▸ **Text section**:
— begin —
It will be no surprise to learn that you are not allowed to use the engine in SIPR, less for safety or whilst in the very act of disembarking or embarking runners.  Without wind, this left us two options: to drift aimlessly; to get out the sweeps.  Matt Sargent’s rowlocks got their first use at last, and myself John and Ed rowed the yacht for 7 miles down the Sound of Mull, making about 1.5 knots through the water.  Fortunately the tide was with us for most of the way, but our lack of speed meant that by the time we hit the south-east corner of Mull we were caught out by the flood that wanted to push us back north.  Keeping close into the shore Rich and Ed (again!) rowed hard against an annoyingly strong tide; progress was minimal and fatigue growing.  But then a small breeze blew in and, through numerous short tacks, we began to make some VMG.  Whilst others were pushed further and further back by the tide we managed to get past 5 other contenders and prepared for Jura.  Short tacking close inshore was the only option, but the knowledge of BRITISH SOLDIER’s 2.1m draft never left my mind.
— end —
In the sailing race account, how far was the yacht rowed down the Sound of Mull, and at about what speed through the water?

▸ **Collected data**:
— begin —
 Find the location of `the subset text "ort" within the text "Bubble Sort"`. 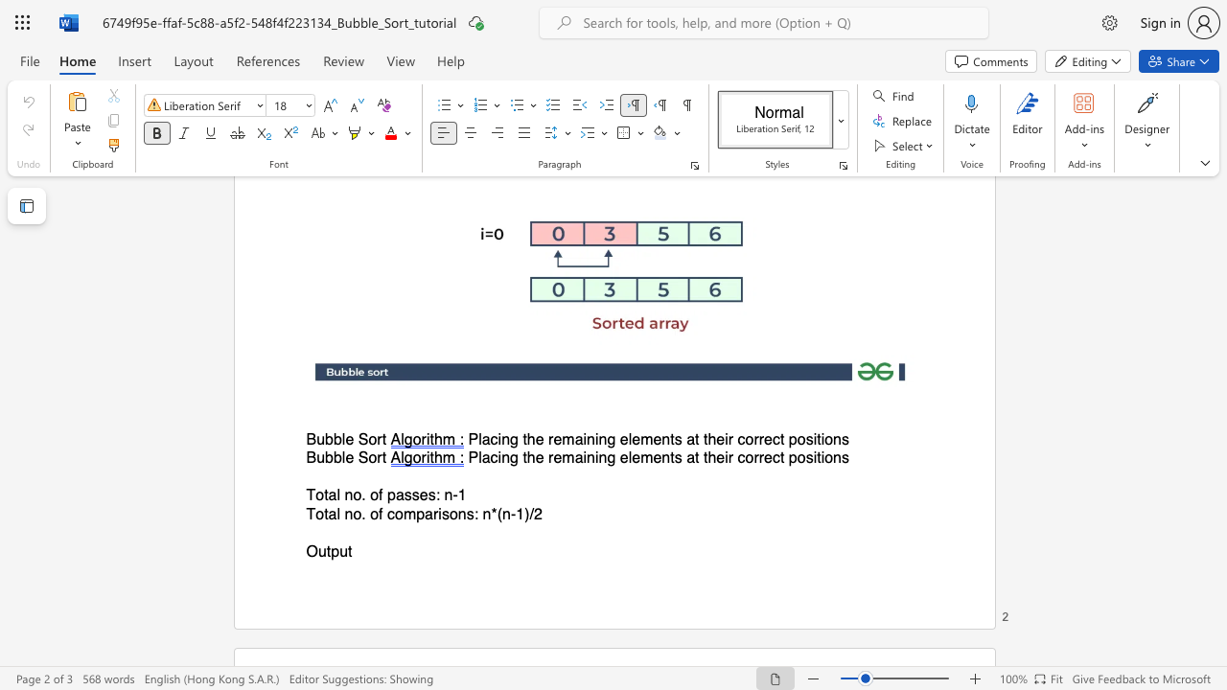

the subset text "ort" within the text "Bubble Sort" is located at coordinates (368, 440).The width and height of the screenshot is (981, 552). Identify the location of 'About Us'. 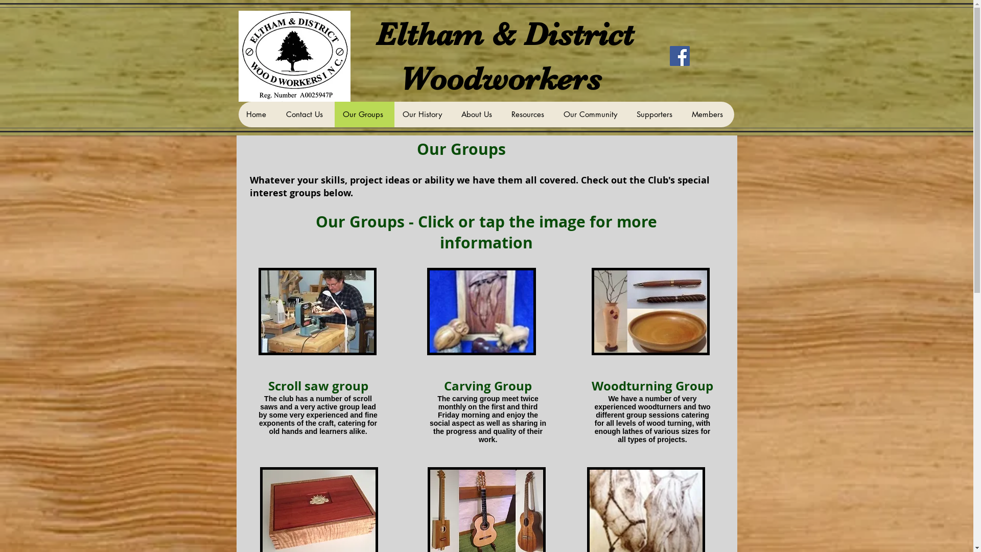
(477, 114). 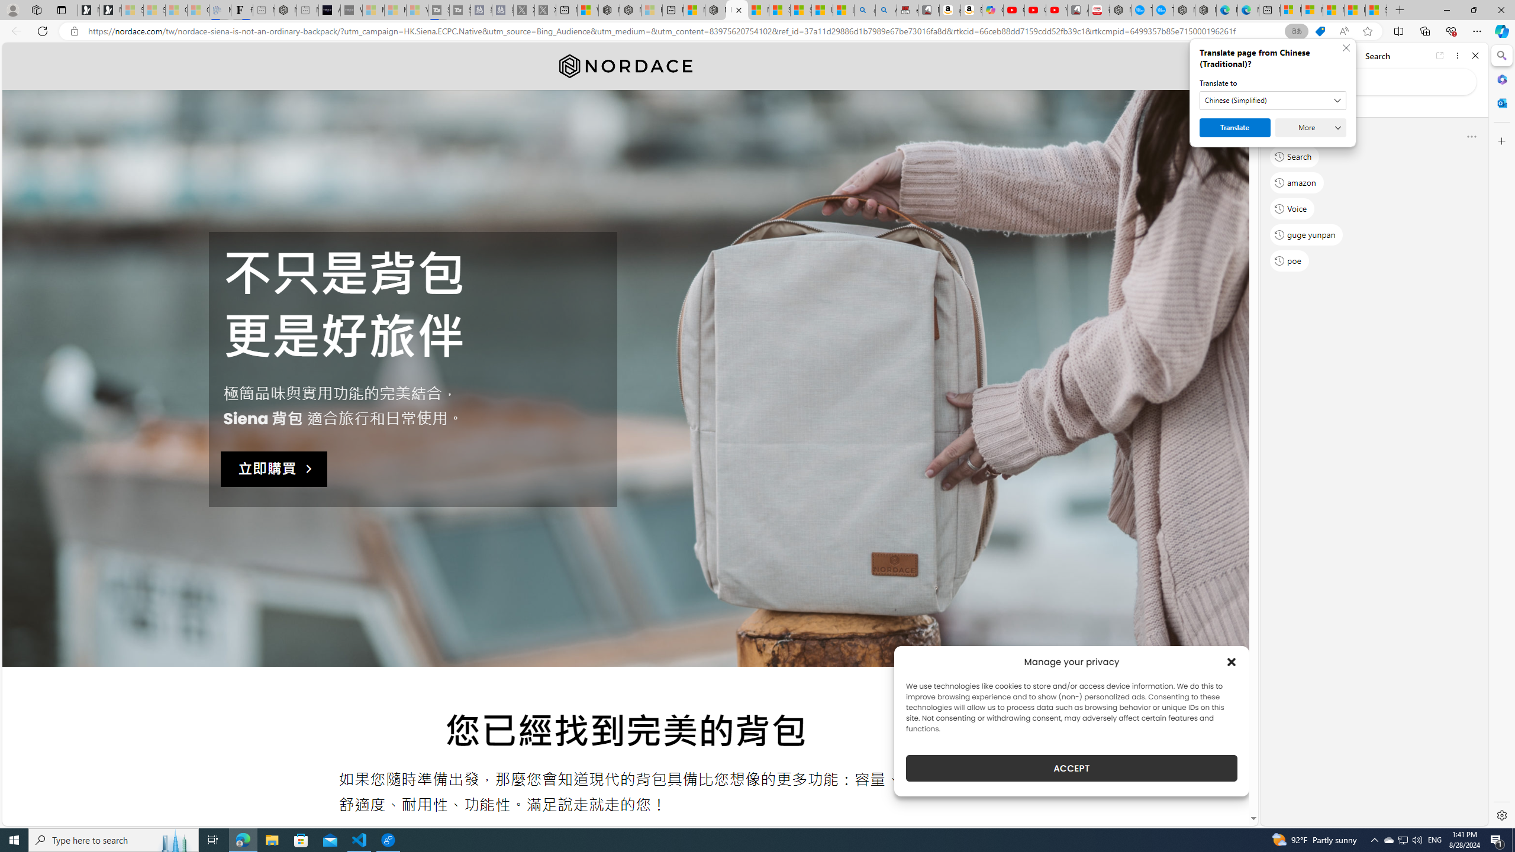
— end —
▸ **Exercise solution**:
It was rowed 7 miles at about 1.5 knots through the water.